L’uso di rappresentare il cielo stellato su un globo, già presente tra le culture antiche quali quelle caldea, egiziana e greca e successivamente tornato in auge presso gli arabi, fu per molti secoli assente in Occidente, fino a quando, nel XVI secolo, i globi celesti iniziarono ad essere impiegati soprattutto come strumento di ausilio ai naviganti e per calcoli astronomici e astrologici. Dopo una fase iniziale in cui le carte venivano disegnate e colorate direttamente sul supporto sferico, nel Cinquecento si diffuse l’uso di attaccare sull’armatura del globo carte stampate, divise, per comodità e maggiore precisione, in fusi, sorta di spicchi che si dipartivano dai poli allargandosi fino alla linea dell’orizzonte.

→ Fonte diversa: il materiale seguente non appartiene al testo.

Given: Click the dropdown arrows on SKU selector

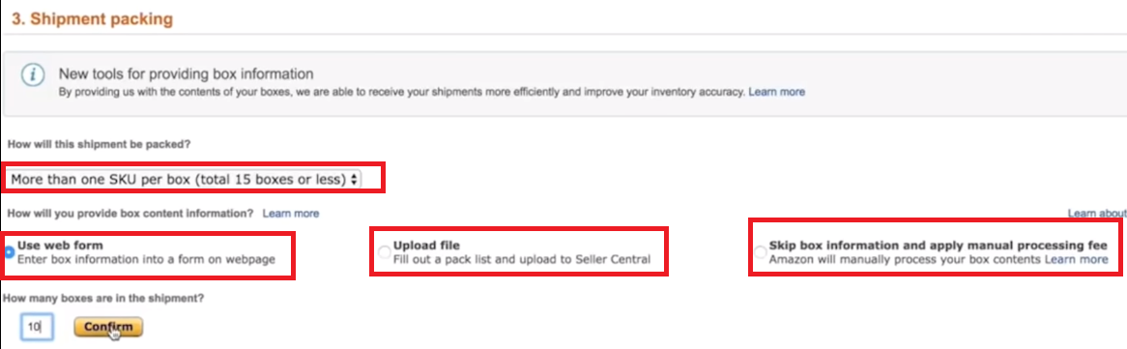Looking at the screenshot, I should tap(353, 179).
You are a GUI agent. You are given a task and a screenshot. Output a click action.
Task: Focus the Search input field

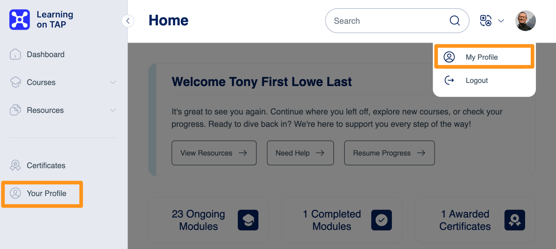pyautogui.click(x=388, y=21)
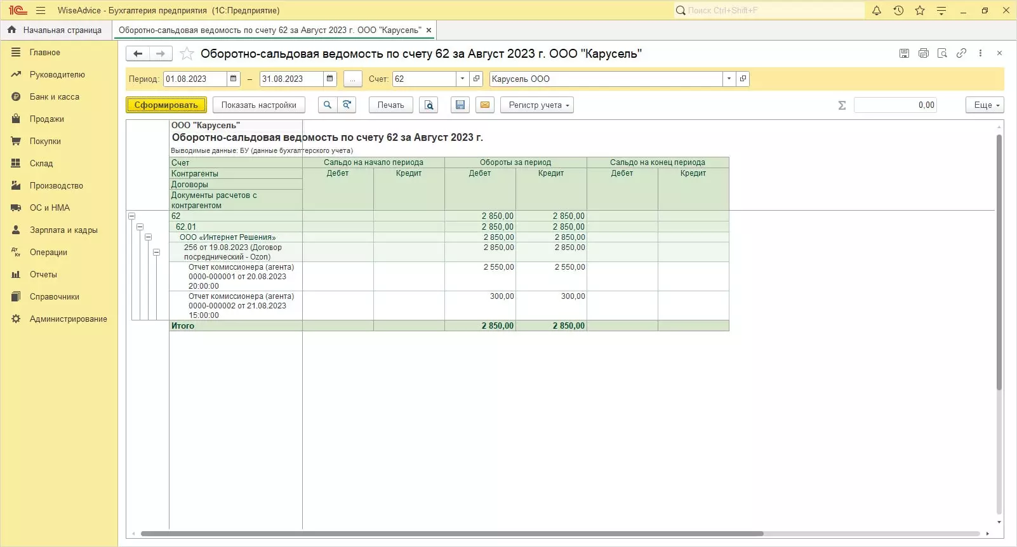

Il globo qui presentato è probabilmente una copia del XIX secolo da un originale seicentesco realizzato da Willem Jansz Blaeu, che fu disegnatore ed editore di carte geografiche e globi. La cartografia del globo è ripresa da quelle originali di Blaeu, con le stelle posizionate in base alla loro magnitudine, sebbene le costellazioni siano dipinte anziché stampate, in modo molto definito alcune e più approssimative altre; l’orizzonte invece presenta le indicazioni calendariali come da prassi in questa tipologia di globi. Dei due cartigli presenti sul globo, il primo reca la descrizione della cartografia, seguita dalla dedica, dalla firma di Blaeu e dalla data Venezia MDCXXII; il secondo invece, di formato più piccolo, riporta la processione calendariale.